An interview of Willie Smith tells of her experiences as one of the first graduates of the Southern University College of Business .

“She was recruited to work at Tuskegee University,” Eastin said. “She talks about meeting (W.E.B.) DuBois and the Tuskegee Airmen. She told how on weekends, she would fly to Atlanta with the airmen to hear music.”

In his interview, Amos Kent talks about living through the Great Depression in the North Highlands neighborhood.

“His family was better off than some,” Eastin said. “He tells how they fed people who came to their back door.”

“Leon Standifer basically interviewed himself,” Eastin said. Standifer is an author and LSU professor emeritus of horticulture.

“In one of my favorite stories, he tells how he was hired by the Firestone Co. to work on making their rubber plantations in Liberia more profitable,” Eastin said.

Firestone’s work in Liberia was done in a fabricated community designed to be self-sufficient.

“Here was someone who experienced such a real unique cultural moment in horticulture and history,” Eastin said.

Most of the oral histories are taped interviews, although occasionally the person being interviewed will provided pictures or memorabilia

“Sometimes people give us things they have written,” Eastin said. “This is so great.”

Charles Leblanc provided a picture of the ship he served on in the Korean Conflict, his honorable discharge from the Navy and a booklet he wrote about the toys he made when he was growing up.

Eastin is always on the lookout for people to give their oral histories. Pre-interview forms are available online and at the reference and circulation desks at all branches of the library.

If a person meets the library’s criteria to do an interview, Eastin conducts a second pre-interview and begins research to be prepared for the actual oral history interview.

Eastin reads newspapers from the era to understand events that might have affected a subject.

“I want to be able to ask the right questions,” Eastin said.

She tries to make the subjects feel as comfortable as possible.

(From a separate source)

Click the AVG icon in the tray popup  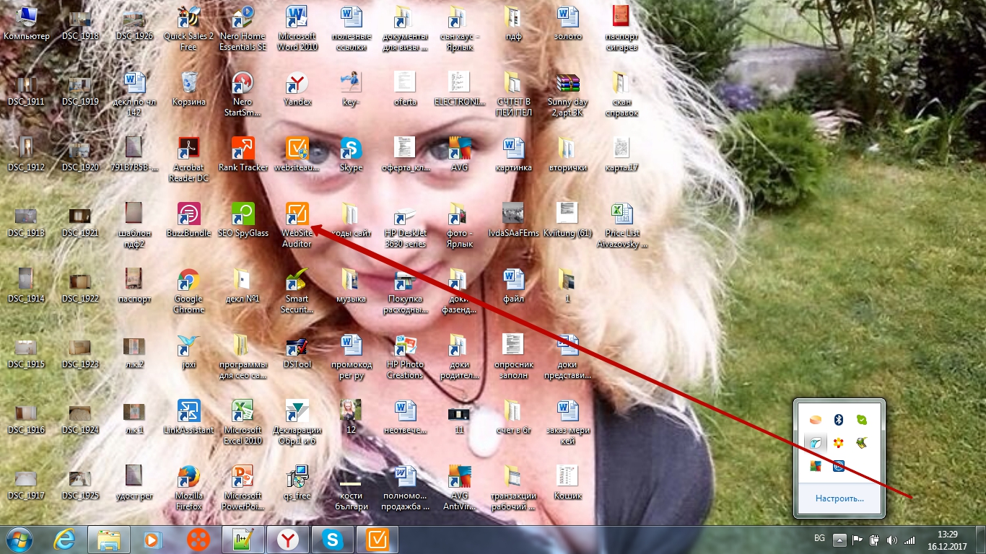815,466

“I use a very small recorder, about the size of a deck of cards,” she said. “I look on the interview as a visit, a visit with guided questions.”

To participate:

Do you have some interesting stories to tell about Baton Rouge? Would you like to participate in the East Baton Rouge Parish oral history project? Pick up a pre-interview form at the reference and circulation desks at any library branch in the parish, get a form online at http://ebrpl.com or call (225) 389-4960.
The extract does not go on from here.